La progressione della SMA altera i segnali inibitori indebolendo la stabilità delle connessioni corticali motorie
Tuttavia, i meccanismi alla base di questo coinvolgimento e quale possa essere il ruolo di SMN non sono ancora del tutto chiari. Dal punto di vista fisiologico, sappiamo che i circuiti cerebrali – per garantire movimenti fluidi e coordinati – devono bilanciare numerosi segnali mediati da neurotrasmettitori, in un preciso equilibrio tra eccitazione e inibizione. Il GABA (acido gamma amminobutirrico), principale neurotrasmettitore inibitorio del cervello, svolge un ruolo centrale in questo equilibrio.
In un nostro recente studio, pubblicato su Cell Death and Disease (rivista del Portfolio Nature) e firmato come prima autrice dalla dott.ssa Giovanna Menduti, abbiamo innanzi tutto osservato – in un modello murino di SMA – che con la progressione della malattia i segnali inibitori che arrivano alla corteccia motoria risultano alterati. La produzione di GABA diminuisce, le connessioni inibitorie si riducono e la stabilità delle connessioni corticali motorie si indebolisce.

da sinistra: la dr.ssa Giovanna Menduti, prima firma dello studio, il direttore del NICO, il prof. Alessandro Vercelli e la prof.ssa Marina Boido.
La carenza di SMN compromette anche il delicato dialogo tra neuroni e astrociti
Abbiamo inoltre identificato un ruolo importante della proteina SMN nel coordinare la comunicazione tra neuroni e astrociti, cellule di supporto che svolgono un ruolo fondamentale nel mantenere l’equilibrio chimico del cervello. Quando i livelli di SMN sono ridotti, gli astrociti non riescono a regolare correttamente il GABA, compromettendo questo delicato dialogo cellulare. Il ripristino dei livelli di SMN ha permesso di migliorare parzialmente queste alterazioni nei modelli sperimentali.
Nel complesso, questi risultati chiariscono come la riduzione di SMN influenzi anche i circuiti motori a livello corticale, impattando sulla neurotrasmissione inibitoria, e forniscono indicazioni utili per perfezionare le strategie terapeutiche a disposizione.
Lo studio, coordinato dalla prof.ssa Marina Boido e dal prof. Alessandro Vercelli, è stato possibile grazie al sostegno di Associazione Girotondo ONLUS e SMArathon ONLUS.
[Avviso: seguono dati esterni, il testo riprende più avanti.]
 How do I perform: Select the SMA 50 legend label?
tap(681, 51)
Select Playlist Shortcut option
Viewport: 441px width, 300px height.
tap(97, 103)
Cell Death and Disease, Febbraio 2026
Changes in the cortical GABAergic inhibitory system in a Spinal Muscular Atrophy mouse model
Menduti G, Ferrini F, Caretto A, Hassan A, di Vito R, Beltrando G, Marnetto D, Usiello A, Di Cunto F, Boido M, Vercelli A. (2026)

Schema che illustra come la segnalazione inibitoria risulti alterata nella corteccia motoria di topi SMA rispetto ai controlli sani.
Nella SMA, i bassi livelli di SMN compromettono la produzione e l’utilizzo del GABA, il principale neurotrasmettitore inibitorio del cervello. La ridotta disponibilità di precursori metabolici forniti dagli astrociti ai neuroni porta a una diminuzione della sintesi di GABA. Di conseguenza, la comunicazione inibitoria tra le cellule nervose si indebolisce. Le connessioni inibitorie si riducono e gli interneuroni positivi per la parvalbumina (PV+), cellule specializzate nel mantenere l’equilibrio delle reti neuronali, mostrano alterazioni strutturali e funzionali. Allo stesso tempo, gli astrociti non regolano correttamente il metabolismo del GABA, contribuendo ulteriormente a questo squilibrio. Nel complesso, queste alterazioni riducono il controllo inibitorio nei circuiti motori corticali.